"But I love you. I love you—unendurably."
"Then don't talk to me now. I don't want you to talk to me now. There is a place—This isn't the place. You have misunderstood. I can't explain—"
They regarded one another, each blinded to the other. "Forgive me," he decided to say at last, and his voice had a little quiver of emotion, and he laid his hand on hers upon her knee. "I am the most foolish of men. I was stupid—stupid and impulsive beyond measure to burst upon you in this way. I—I am a love-sick idiot, and not accountable for my actions. Will you forgive me—if I say no more?"
She looked at him with perplexed, earnest eyes.
"Pretend," he said, "that all I have said hasn't been said. And let us go on with our evening. Why not? Imagine I've had a fit of hysteria—and that I've come round."
"Yes," she said, and abruptly she liked him enormously.

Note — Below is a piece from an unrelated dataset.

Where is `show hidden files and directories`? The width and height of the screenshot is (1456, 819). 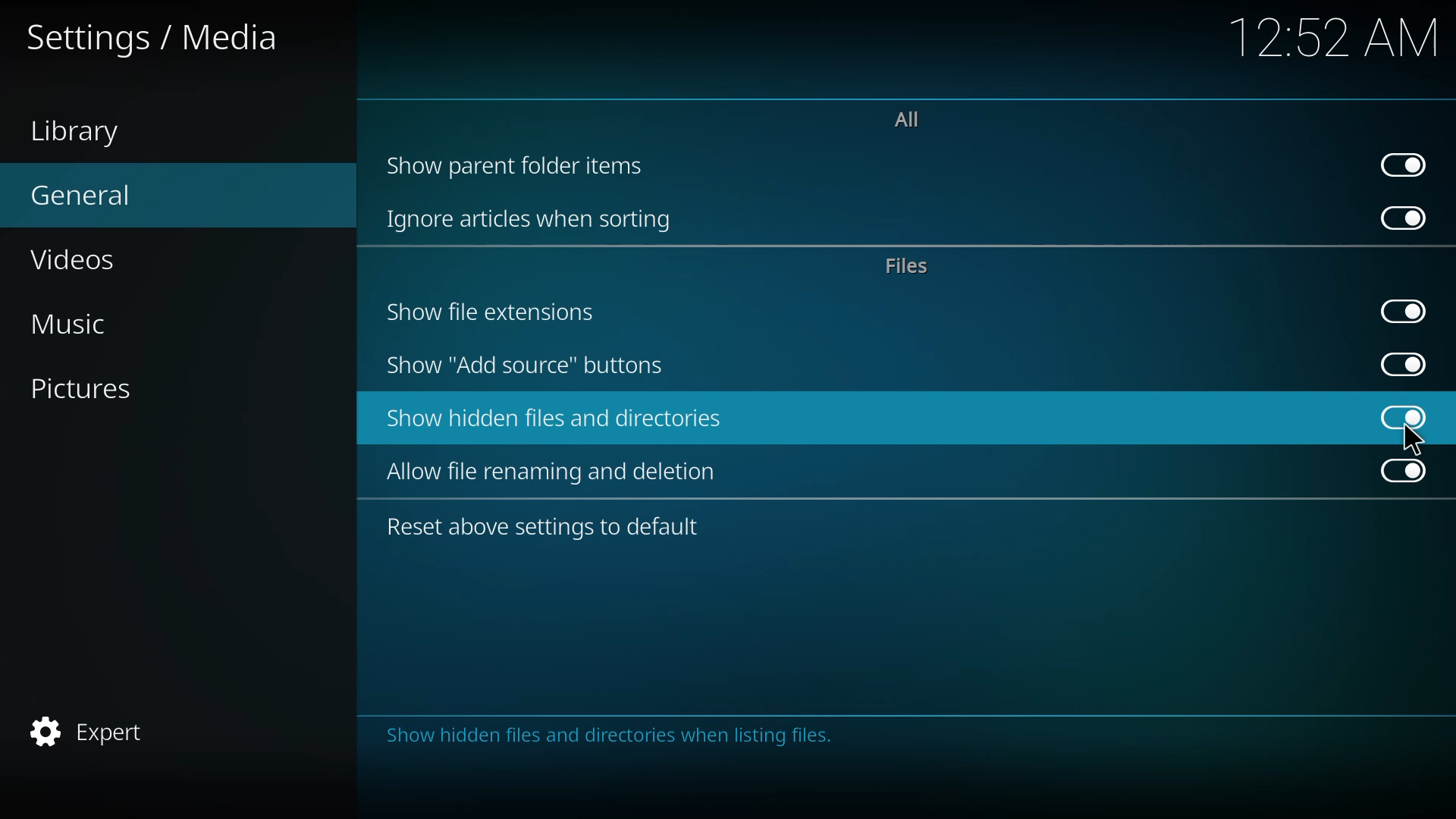 show hidden files and directories is located at coordinates (555, 417).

She felt this was the sensible way out of this oddly sinister situation.
He still watched her and questioned her.
"And let us have a talk about this—some other time. Somewhere, where we can talk without interruption. Will you?"
She thought, and it seemed to him she had never looked so self-disciplined and deliberate and beautiful. "Yes," she said, "that is what we ought to do." But now she doubted again of the quality of the armistice they had just made.
He had a wild impulse to shout. "Agreed," he said with queer exaltation, and his grip tightened on her hand. "And to-night we are friends?"